Bunda, pertama kali aku ingin bertanya: apakah zat-zat penyusunmu sehingga engkau bisa seperti demikian itu? Engkau lahir, besar, diasuh, dididik sebagaimana ribuan perempuan lainnya, tapi engkau unik sekaligus unggul pula jadinya dibanding perempuan-perempuan lain yang tetap bertahan mati suri di balik lapis-lapis ‘tembok-tembok’ mereka. Uang dan massa tak ada padamu, karena bagaimanapun biru darahmu, engkau tetaplah seorang perempuan hamba. Di jamanmu juga tiada kau jumpai semua fasilitas dan teknologi yang membabi-buta yang kami nikmati sekarang ini. Praktis, engkau hidup dalam penjara, sedangkan kami ini para perempuan yang jauh lebih bebas dengan ketersediaan pilihan yang berlimpah-limpah. Pilihan-pilihan yang kami sia-siakan, yang aku yakin, jika pilihan-pilihan itu ada padamu, engkau akan serta-merta menguasai dan mempergunakannya untuk mengangkat derajat Rakyat, sebagaimana yang senantiasa menjadi tujuan hidupmu.

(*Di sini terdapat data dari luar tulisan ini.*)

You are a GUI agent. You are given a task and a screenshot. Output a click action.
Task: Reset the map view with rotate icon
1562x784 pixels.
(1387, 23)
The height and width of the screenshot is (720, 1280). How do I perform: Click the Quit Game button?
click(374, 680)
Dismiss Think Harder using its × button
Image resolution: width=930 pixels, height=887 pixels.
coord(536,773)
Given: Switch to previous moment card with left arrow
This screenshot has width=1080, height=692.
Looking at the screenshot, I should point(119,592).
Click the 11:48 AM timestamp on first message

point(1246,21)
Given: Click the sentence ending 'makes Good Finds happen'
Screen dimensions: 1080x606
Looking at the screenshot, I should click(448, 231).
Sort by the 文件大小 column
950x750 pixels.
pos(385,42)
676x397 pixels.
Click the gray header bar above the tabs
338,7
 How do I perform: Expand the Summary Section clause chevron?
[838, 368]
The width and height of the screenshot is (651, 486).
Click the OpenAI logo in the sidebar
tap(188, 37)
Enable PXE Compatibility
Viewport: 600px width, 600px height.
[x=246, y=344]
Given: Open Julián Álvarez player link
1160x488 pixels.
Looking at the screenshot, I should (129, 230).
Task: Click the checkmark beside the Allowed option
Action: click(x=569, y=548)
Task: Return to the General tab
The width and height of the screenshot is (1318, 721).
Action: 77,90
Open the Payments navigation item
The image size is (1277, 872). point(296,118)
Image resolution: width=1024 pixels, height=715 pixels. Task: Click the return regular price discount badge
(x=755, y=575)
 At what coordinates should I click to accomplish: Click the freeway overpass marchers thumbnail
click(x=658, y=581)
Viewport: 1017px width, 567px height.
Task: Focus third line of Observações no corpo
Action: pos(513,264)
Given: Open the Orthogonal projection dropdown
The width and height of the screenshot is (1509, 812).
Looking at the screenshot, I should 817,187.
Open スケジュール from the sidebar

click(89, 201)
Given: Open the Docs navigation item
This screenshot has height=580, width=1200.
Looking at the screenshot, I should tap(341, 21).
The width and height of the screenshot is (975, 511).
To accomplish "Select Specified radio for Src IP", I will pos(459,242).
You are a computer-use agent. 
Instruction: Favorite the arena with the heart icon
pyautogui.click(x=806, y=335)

Engkau boleh jadi menyadari dirimu aneh dan lain daripada yang lain. Engkau telah begitu sering mencoba untuk berpikir lain seperti orang-orang lain itu. Tapi, sesuatu di dalammu, zat-zat misteriusmu itu, melonjak terbangun dan menyesali bahwa dirimu telah dicederai oleh usaha-usaha menyamakan diri seperti orang-orang biasa lain. Lalu kau makin lekatlah dengan pikiran-pikiranmu yang kembali bangun itu. Apa itu, Bunda? Bisa jadikah itu ruh-mu di kehidupan terdahulumu, sebelum engkau terlahir menjadi Kartini? Siapakah engkau sebenarnya, Bunda? Ruh siapakah gerangan yang ada merasukimu, Bunda? Ruh itu jugakah yang membuatmu memiliki suatu keistimewaan anugerah Magi? Karena dengan logika, engkau pun tak menemukan penjelasan mengenai keanehanmu itu, sehingga engkau menamainya saja: Takdir.

Di usia sekolah dasar engkau sudah memiliki dan mengarahkan mimpimu menjadi seperti Pandita Ramabai yang mendirikan sekolah-sekolah untuk ribuan janda kanak-kanak di India, dan merawat orang-orang sakit dan cacat. Sedangkan kami, apa yang kami impikan di masa kanak-kanak kami? Di usia 21 tahun engkau sudah paham benar bahwa tugas Manusia ialah menjadi Manusia. Dan kami di usia 21 tahun, apa saja yang kami pahami? Di usia itu sudah tinggilah pendidikan kami, Bunda, sedangkan engkau sudah tidak bersekolah lagi karena hanya diijinkan sejauh tingkat sekolah rendah. Sungguh malu aku, Bunda, bila menilik perjalanan hidupmu dan membandingkannya dengan perjalanan hidup kami sendiri. Sungguh manja dan cengeng kami ini.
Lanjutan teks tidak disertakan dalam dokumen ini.